C’est ici que s’ouvre un gouffre entre 1950 et 2020. Sunset Boulevard met en accusation la célébrité. À l’inverse, la culture populaire du XXIe siècle exalte la vertu d’une visibilité maximisée. Cette croyance est si largement partagée qu’elle passe pour un truisme banal : « être vu » constitue à la fois une forme de thérapie personnelle et un impératif de justice sociale. « Alors, je veux que vous sachiez que je vous vois », a écrit Hillary Clinton dans le feu de la campagne 2016, comme pour sauver ses partisans du sombre destin de l’anonymat. Pendant ce temps, les plus grandes organisations militant pour l’acceptation des LGBTQ ont fait de la visibilité médiatique et de la représentation identitaire les points d’appui du progrès social.

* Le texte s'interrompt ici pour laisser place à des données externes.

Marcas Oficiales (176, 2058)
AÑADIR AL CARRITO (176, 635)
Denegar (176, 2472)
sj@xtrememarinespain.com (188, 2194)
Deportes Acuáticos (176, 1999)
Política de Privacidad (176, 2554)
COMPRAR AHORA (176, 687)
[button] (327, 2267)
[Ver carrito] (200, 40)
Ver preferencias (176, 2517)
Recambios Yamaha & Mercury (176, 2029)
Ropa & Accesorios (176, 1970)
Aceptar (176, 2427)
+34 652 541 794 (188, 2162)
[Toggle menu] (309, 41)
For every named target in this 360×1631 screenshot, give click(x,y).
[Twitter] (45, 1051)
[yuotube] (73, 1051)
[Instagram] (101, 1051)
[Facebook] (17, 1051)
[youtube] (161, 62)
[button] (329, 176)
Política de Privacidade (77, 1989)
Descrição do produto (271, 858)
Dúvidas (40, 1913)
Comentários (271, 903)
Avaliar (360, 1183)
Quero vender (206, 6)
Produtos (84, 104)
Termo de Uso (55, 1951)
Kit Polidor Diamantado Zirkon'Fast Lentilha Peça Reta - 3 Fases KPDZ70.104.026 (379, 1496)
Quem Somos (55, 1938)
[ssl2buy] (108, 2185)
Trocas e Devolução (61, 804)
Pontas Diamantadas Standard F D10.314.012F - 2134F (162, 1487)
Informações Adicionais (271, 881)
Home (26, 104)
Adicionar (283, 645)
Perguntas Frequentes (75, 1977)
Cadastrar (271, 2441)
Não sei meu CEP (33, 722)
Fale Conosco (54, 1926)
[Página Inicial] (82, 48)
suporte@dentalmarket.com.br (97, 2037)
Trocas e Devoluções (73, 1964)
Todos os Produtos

Et il ne fait aucun doute que la politique de la visibilité fait reculer les préjugés. Mais Sunset Boulevard nous oblige à contempler le coût du besoin d’être vu – à savoir la soif inextinguible de validation externe qui s’envenime sous une culture de l’exhibitionnisme.

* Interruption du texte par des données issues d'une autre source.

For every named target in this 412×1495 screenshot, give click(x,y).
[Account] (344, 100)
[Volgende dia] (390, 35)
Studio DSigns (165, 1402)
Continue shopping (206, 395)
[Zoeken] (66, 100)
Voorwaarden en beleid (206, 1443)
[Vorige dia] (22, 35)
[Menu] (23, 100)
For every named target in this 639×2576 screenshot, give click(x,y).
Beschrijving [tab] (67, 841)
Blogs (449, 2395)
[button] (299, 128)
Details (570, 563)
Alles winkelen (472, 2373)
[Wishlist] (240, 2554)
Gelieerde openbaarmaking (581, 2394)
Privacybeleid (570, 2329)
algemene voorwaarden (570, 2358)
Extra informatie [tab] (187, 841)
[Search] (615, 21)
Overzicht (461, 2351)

Les dernières décennies du XXe siècle ont mis en scène les déprédations de la célébrité. De la personnalité infantile, rhinoplastique et blanchie de Michael Jackson à la princesse Diana, rebelle à la royauté et crucifiée, la célébrité a construit et renversé des icônes mondiales. Dans les années 80 et les années 80 du nouveau siècle, Lindsay Lohan a touché le fond mais a survécu ; Amy Winehouse n’a pas survécu.
Mais au milieu de ce naufrage, le statut de célébrité n’est pas tombé en disgrâce ; au contraire, il est devenu l’ambition de la personne moyenne. Les médias sociaux ont permis à tout le monde d’être vu numériquement. Les influenceurs ont proliféré. Les stars de YouTube ont ouvert leur chambre au public. Les clics, les likes et les retweets se transforment en crypto-monnaie. Le méga-succès Paparazzi de Lady Gaga, extrait de son premier album studio The Fame, a saisi l’air du temps : bien sûr, la célébrité vous brise, mais elle forge la résilience et donne une tribune à l’abject. En affichant leurs blessures au grand jour, Taylor Swift et Demi Lovato ont annoncé que la visibilité de la nudité était devenue la base de l’estime de soi et de l’appartenance à une communauté. L’idéal de l’exposition de soi est devenu viral.
Et c’est la révélation la plus troublante de regarder Sunset Boulevard en 2020 : ce qui afflige Norma Desmond est ce qui définit la culture populaire d’aujourd’hui. Comment est-ce pour un influenceur ?
Pour autant, il est bon de se rappeler que la « plus grande star de toutes » de l’ère des studios était l’excentrique insondable qui a tourné le dos au fandom écumeux des masses. Avec sa sortie choquante de l’industrie en 1941, Greta Garbo a récupéré sa vie privée et ne l’a plus jamais abandonnée. D’une manière étrange, l’héroïne occulte de Sunset Boulevard est celle qui n’occupe jamais un seul cadre. En 1948, Wilder convoque Garbo chez lui, au 704 North Beverly Drive, pour prendre un verre. Son plan est de l’inciter à accepter le rôle principal dans son film embryonnaire. Offre qu’il fit, mais sa réponse fut négative.
Malgré le film couillu de Wilder, c’est Garbo qui, face aux flatteries d’une célébrité renouvelée, délivra le plus authentique « va te faire foutre ».